Wodehouse Quotations

Episode from Jeeves in The Offing

(ending of Chapter 15)


'I found this darling pussycat in the garden,' she said, and for the first time I observed that she was bearing Augustus in her arms. He was looking a bit disgruntled, and one could readily see why. He wanted to catch up, with his sleep and was being kept awake by the endearments she was murmuring in his ear.

She lowered him to the ground.

'I brought him here to talk to Poppet. Poppet love cats, don't you angel? Come and say how-d'you-do to the sweet pussykins, darling.'

I shot a quick look at Wilbert Cream, to see how he was reacting to this. It was the sort of observation which might well have quenched the spark of love in his bosom, for nothing tends to cool the human heart more swiftly than babytalk. But so far from being revolted he was gazing yearningly at her as if her words were music to his ears. Very odd, I felt, and I was just saying to myself that you never could tell, when I became aware of a certain liveliness in my immediate vicinity.

At the moment when Augustus touched ground and curling himself into a ball fell into a light doze, Poppet had completed his tenth lap and was preparing to start on his eleventh. Seeing Augustus, he halted in mid-stride, smiled broadly, turned his ears inside out, stuck his tail straight up at right angles to the parent body and bounded forward, barking merrily.

I could have told the silly ass his attitude was all wrong. Roused abruptly from slumber, the most easy-going cat is apt to wake up cross. Already Augustus had had much to endure from Phyllis, who had doubtless jerked him out of dreamland when scooping him up in the garden, and all this noise and heartiness breaking out just as he dropped off again put the lid on his sullen mood. He spat peevishly, there was a sharp yelp, and something long and brown came shooting between my legs, precipitating itself and me into the depths. The waters closed about me, and (or an instant I knew no more.

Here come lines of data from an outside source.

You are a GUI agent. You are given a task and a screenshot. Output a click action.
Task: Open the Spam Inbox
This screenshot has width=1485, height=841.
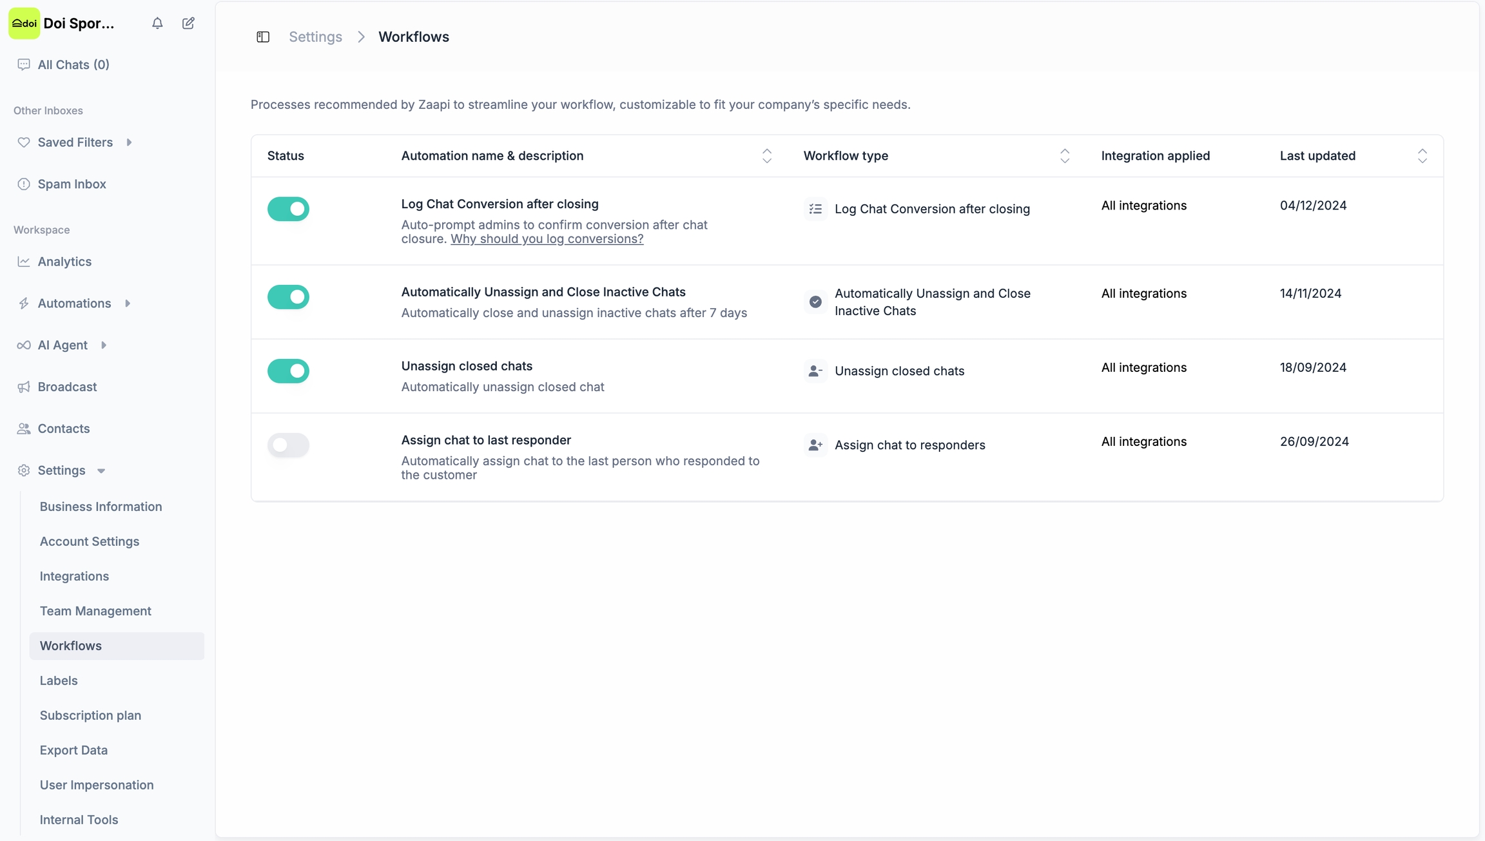coord(72,184)
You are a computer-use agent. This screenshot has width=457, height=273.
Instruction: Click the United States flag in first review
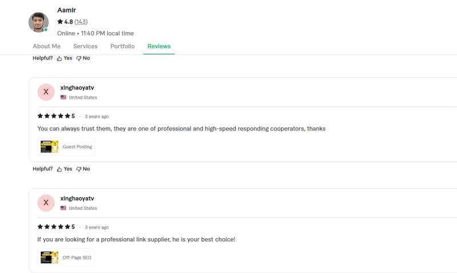click(x=63, y=98)
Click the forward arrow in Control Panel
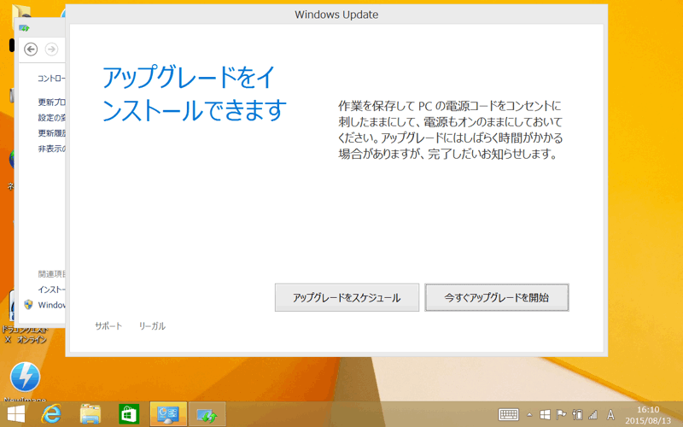683x427 pixels. click(51, 49)
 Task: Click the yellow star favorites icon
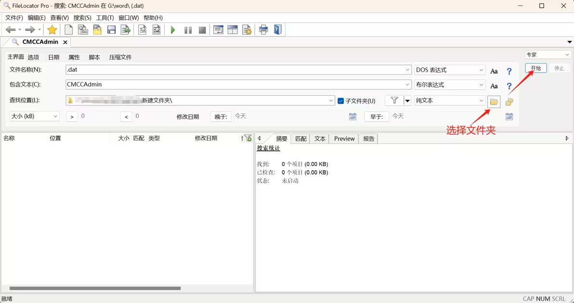(52, 29)
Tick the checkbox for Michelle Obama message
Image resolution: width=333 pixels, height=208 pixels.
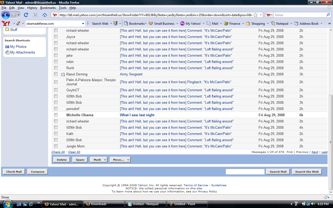(x=56, y=115)
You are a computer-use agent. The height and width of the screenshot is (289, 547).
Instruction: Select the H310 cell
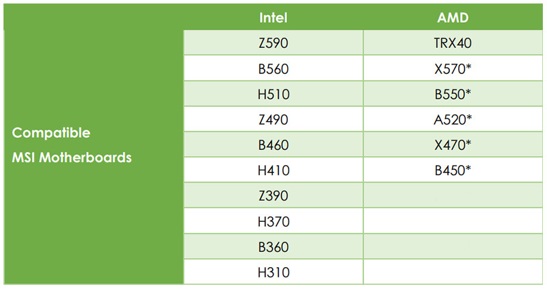273,272
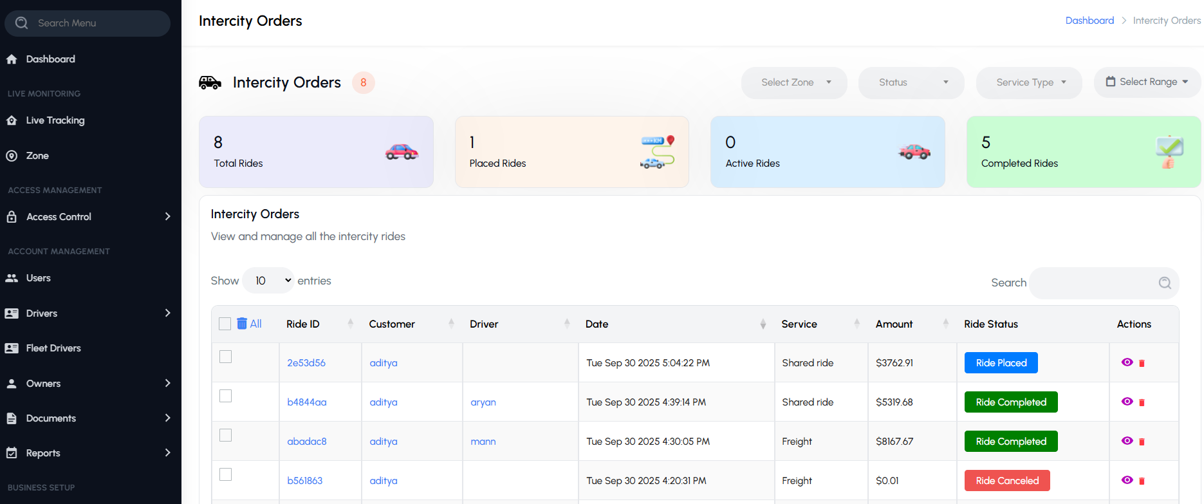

When I rose to the surface, I found that Poppet and I were not the only bathers. We had been joined by Wilbert Cream, who had dived in, seized the hound by the scruff of the neck, and was towing him at a brisk pace to the shore. And by one of those odd coincidences I was at this moment seized by the scruff of the neck myself.

'It's all right, Mr Upjohn, keep quite cool, keep quite ....What the hell are you doing here, Bertie?' said Kipper, for it was he. I may have been wrong, but it seemed to me that he spoke petulantly.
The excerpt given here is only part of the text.